--- Start of Supplied records ---

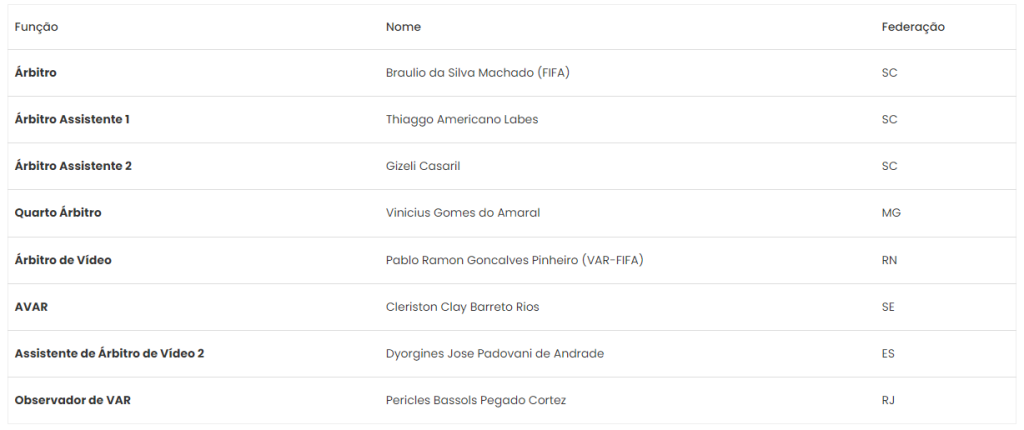Image resolution: width=1024 pixels, height=430 pixels.
Task: Click Árbitro Assistente 2 label
Action: (x=73, y=166)
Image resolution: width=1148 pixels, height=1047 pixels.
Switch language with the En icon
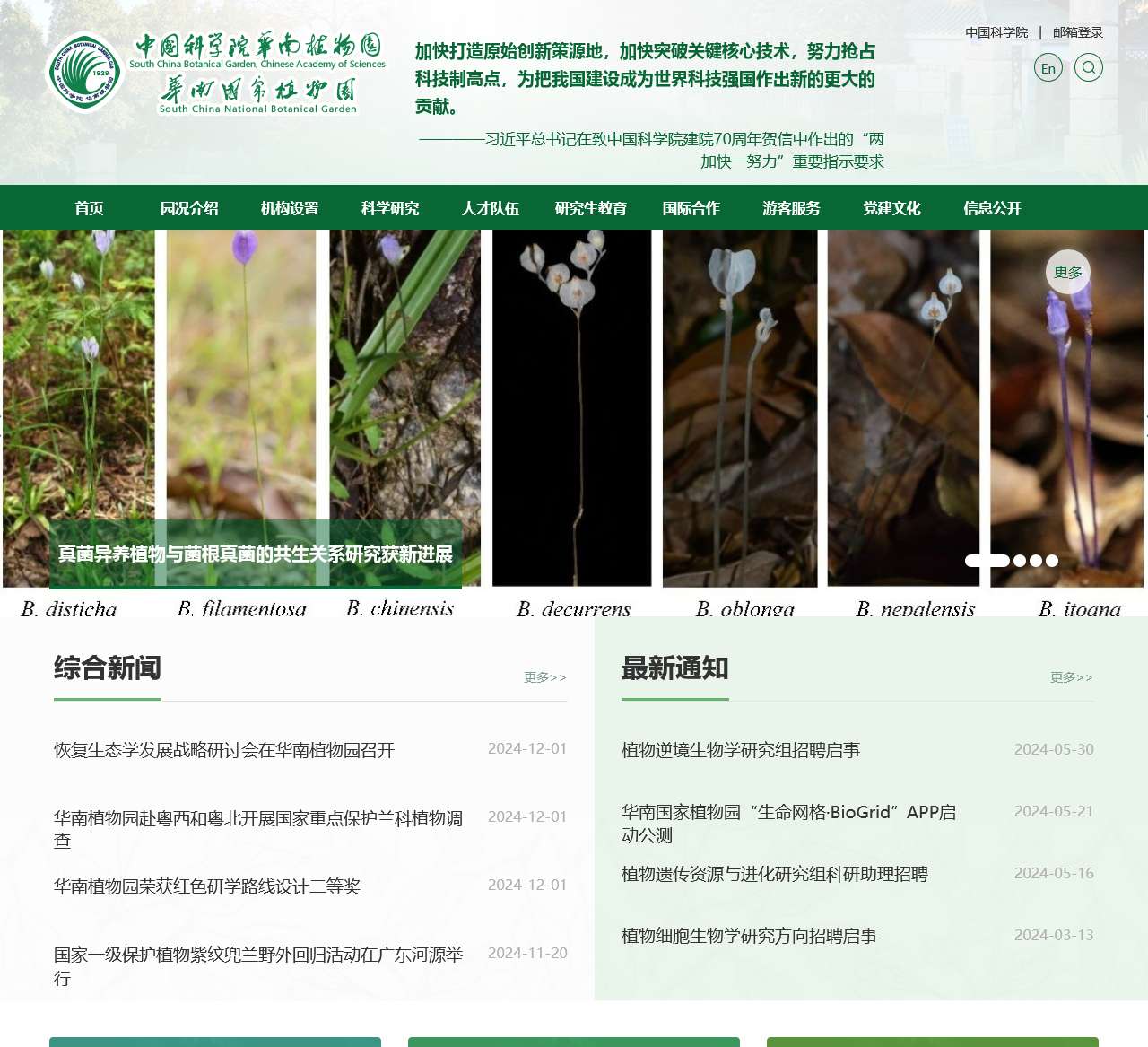pos(1048,67)
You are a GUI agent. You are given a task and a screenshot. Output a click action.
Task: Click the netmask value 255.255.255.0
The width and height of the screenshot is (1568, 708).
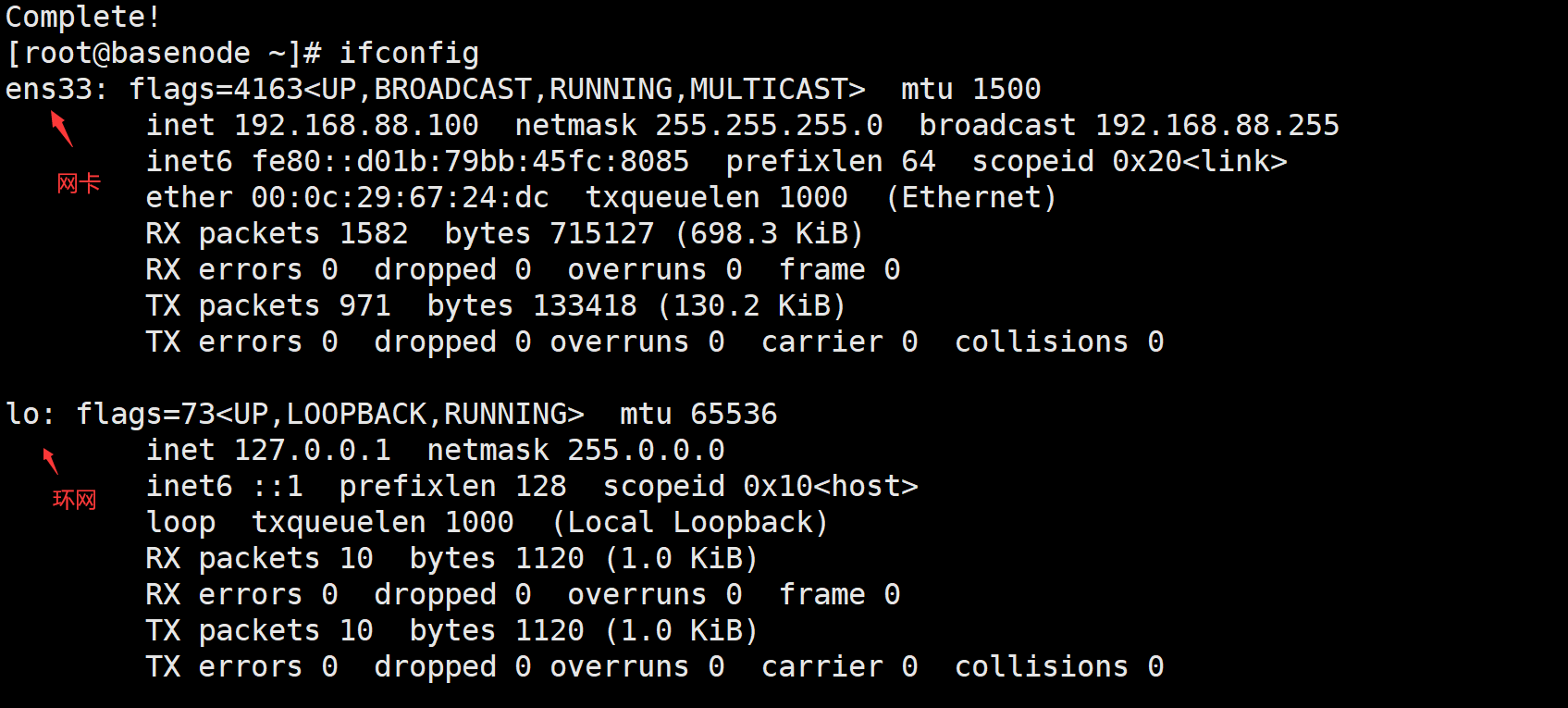769,126
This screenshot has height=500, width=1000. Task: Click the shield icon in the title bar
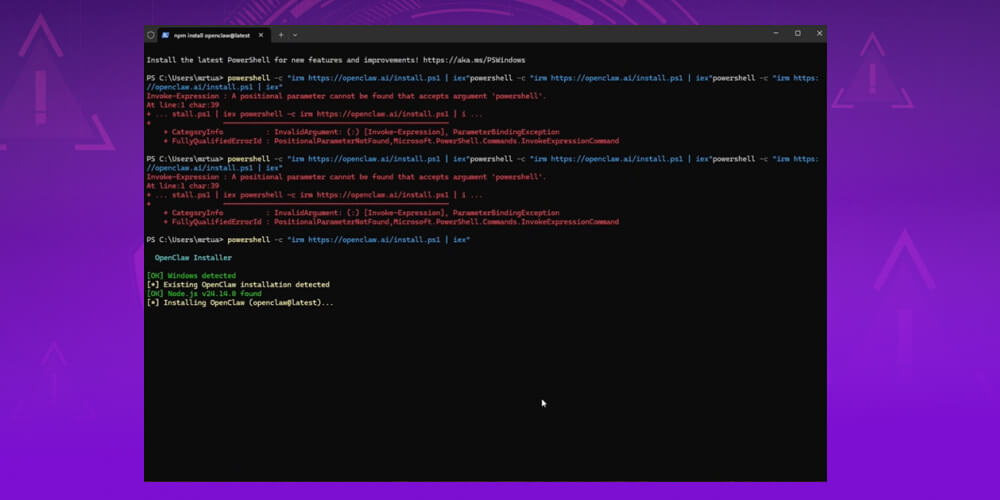tap(151, 34)
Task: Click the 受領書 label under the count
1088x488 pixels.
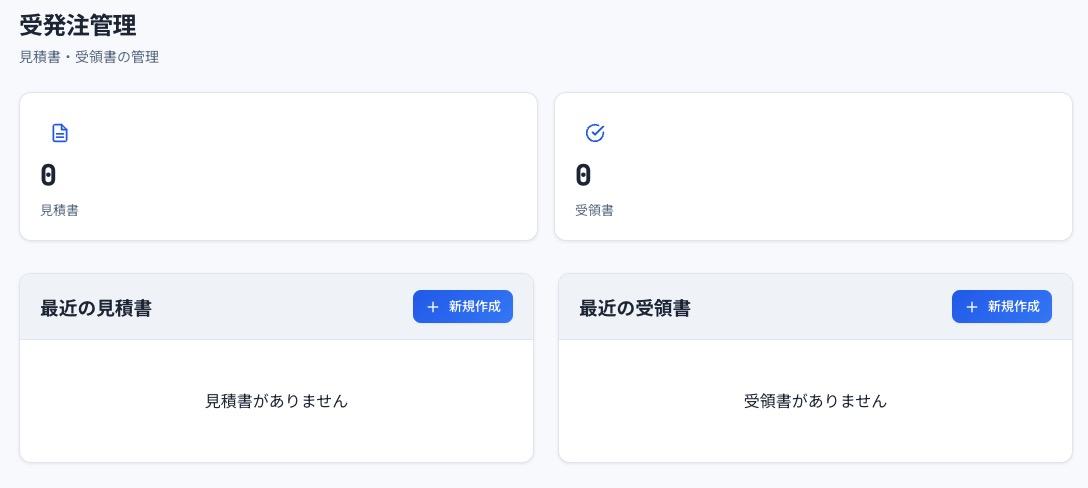Action: (594, 210)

--- End of Supplied records ---

● Required task
Repeat the lines of the records from the line containing "You are a GUI" through the last line of the records, both included. Leave out the pictures.

● Answer to this task
You are a GUI agent. You are given a task and a screenshot. Output a click action.
Task: Click the netmask value 255.255.255.0
The width and height of the screenshot is (1568, 708).
769,126
This screenshot has height=500, width=1000. Task: Click the shield icon in the title bar
tap(151, 34)
Task: Click the 受領書 label under the count
1088x488 pixels.
Action: (594, 210)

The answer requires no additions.